Briexit may not necessarily be as bad as many people think!

Comments on Editors, East Asia Forum "Can Asia shield the world against Europe’s Brexit woes?" 28/06/2016

While there is no question that the Brexit has and will continue to be a source of uncertainty, particularly for financial market, the scenarios presented in this post may appear to be too and overly pessimistic.

While the EU integration in general has been a good thing, the economic woos in some Euro zone economies in the wake of the GFC undoubtedly suggest there is a need for an exit mechanism for a member of an integrated regional organisation, such as the Euro zone or, for that matter EU. Such a mechanism, with good wills and intentions of all involved, would allow the exit of a member with either some difficulties or political determinations.

Such a mechanism should be friendly, as opposed to punitive.

Greece, with its painful economic, political and social problems, would have benefited if a helpful exit mechanism allowed it to use a national currency as an adjustment tool, as opposed to cuts to nominal wages, social securities and pensions.

Married couples may divorce and most countries have laws allow that to happen. Then why not allow a member of an integrated organisation to exit?

We should not just think in only one direction, that is, to integrate with no exist possibility and mechanism. That way of think is problematic itself. And that is one of the key sources of uncertainty in the wake of the Brexit vote outcome.

It is unhelpful and unproductive to blame or complain the Brexit.

I believe that Britain and the EU will negotiate creatively with mutual benefits for a successful Britain exit. They should and will create a workable framework to facilitate the Britain exit.


Changes in the terms of trade should be reflected in GDP measure

Comments on Peter Martin "Election 2016: GDP growth nowhere near as good as it seems, but it'll do for the prime minister", 1/06/2016

It seems there is a need to incorporate the very different effects on the living standard of changes in the terms of trade in the GDP measure. This is because that changes in the terms of trade is quite qualitatively different from changes in domestic relative prices irrespective they are inflationary or deflationary.

While changes in prices generally have the effects of transfering wealth from one group to another, the effects have quite different impacts if they occur through changes in the terms of trade.

Changes in prices purely domestically, the transfer of wealth is within a country and therefore they total wealth of the nation has not changed.

When changes in the terms of trade, the transfer, however, is between two different nations.
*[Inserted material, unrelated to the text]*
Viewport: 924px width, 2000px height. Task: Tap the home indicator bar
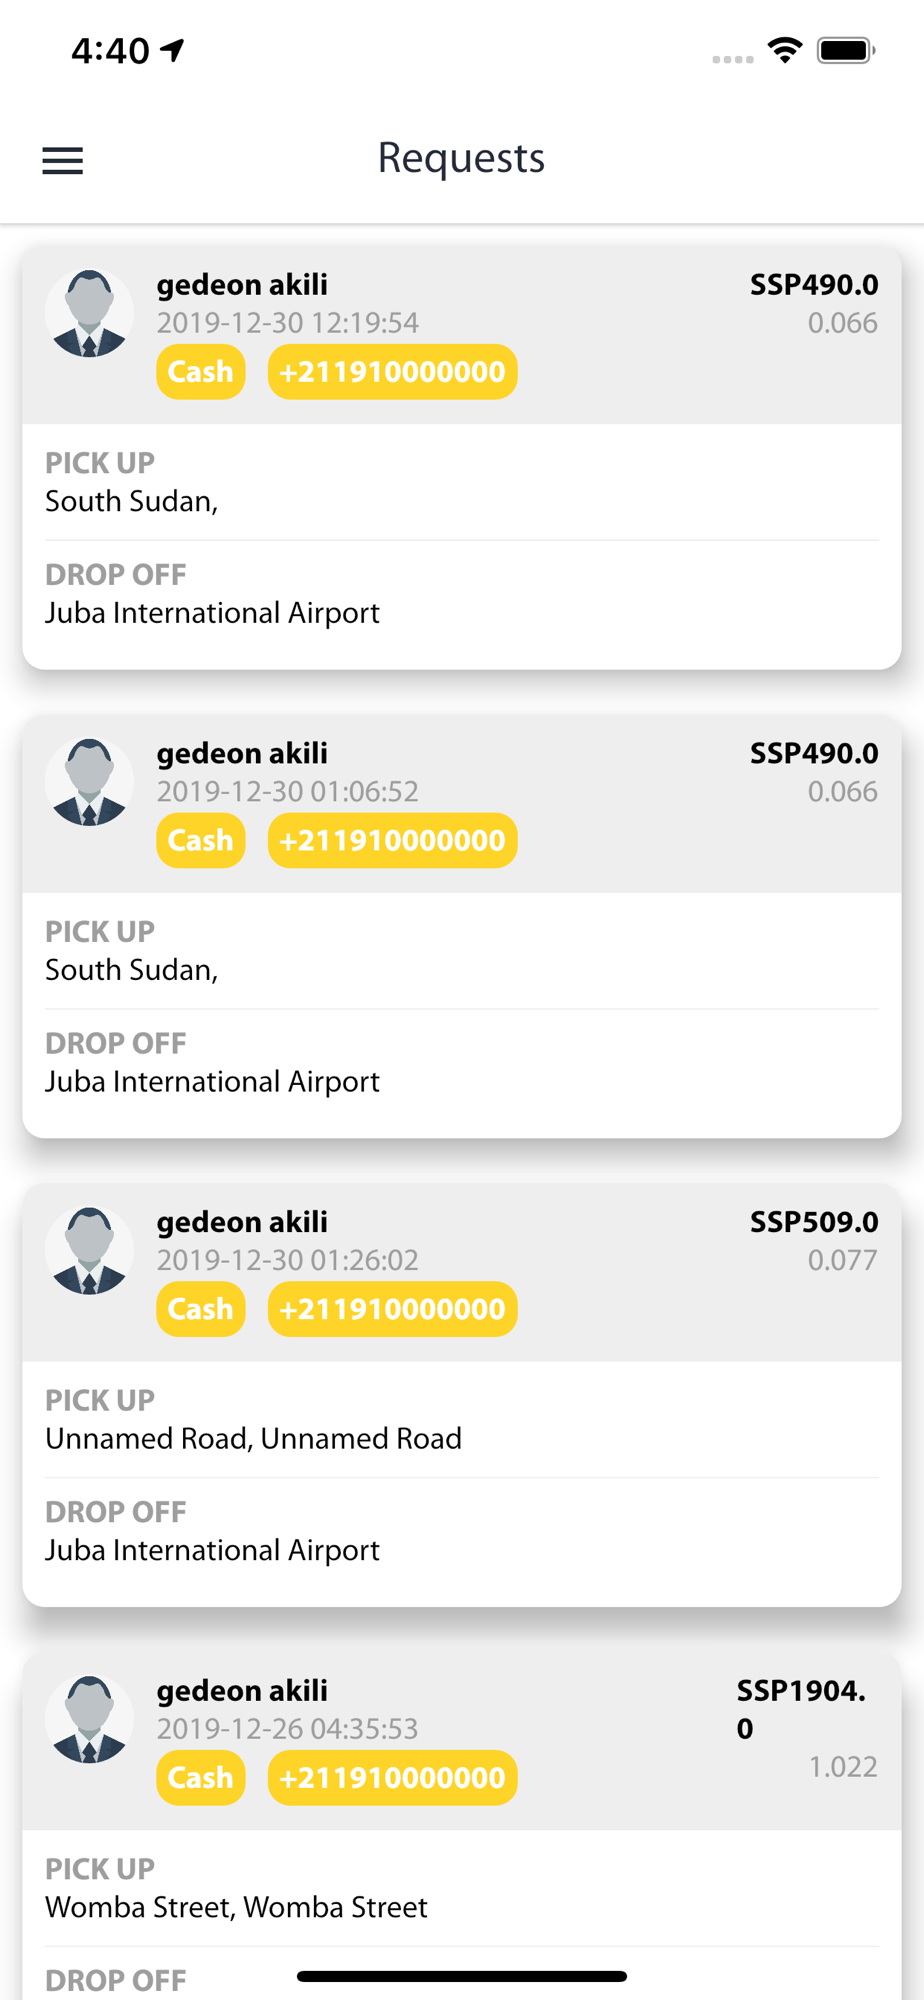coord(462,1976)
As a result, the nation's wealth will increase if the terms of trade increases and it will decrease with the deterioration in the nation's terms of of trade.
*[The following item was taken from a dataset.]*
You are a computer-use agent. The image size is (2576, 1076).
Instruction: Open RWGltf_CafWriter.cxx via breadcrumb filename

To conclude, there should be some measure to distinguish these two kind of changes in relative prices to capture the changes in the terms of trade on a nation's living standard for any given real GSP growth as currently measured.

Australian dollar, industry policy and economic transition

Comments on Shiro Armstrong "Asian integration a key part of Australia’s economic transition", 29/05/2016

The author argues that “As the dollar strengthened and productive resources shifted to the mining sector, manufacturing became less competitive and many industries suffered or shut down.”

That can only be partly true, as the falling Australian dollar in recent two years will not in any way to stop the closure of the only remaining car manufacturing plants in Australia.
As a result, there are more important factors than the fluctuating Aussie dollar in determining manufacturing in Australia.
The issues with the future submarines to be manufactured by the France, possibly with some part of that making process in Australia, may not necessarily represent a good policy, if Australia can not maintain a car manufacturing plant while attempts to be part of manufacturing and maintaining submarines. It may be actually a loss if Australia does not have that comparative advantages in doing the submarines, if the standard trade theories are to be believed!
It could be an example of poor industry policy at the taxpayers expense.

Australia do need to find its comparative advantages!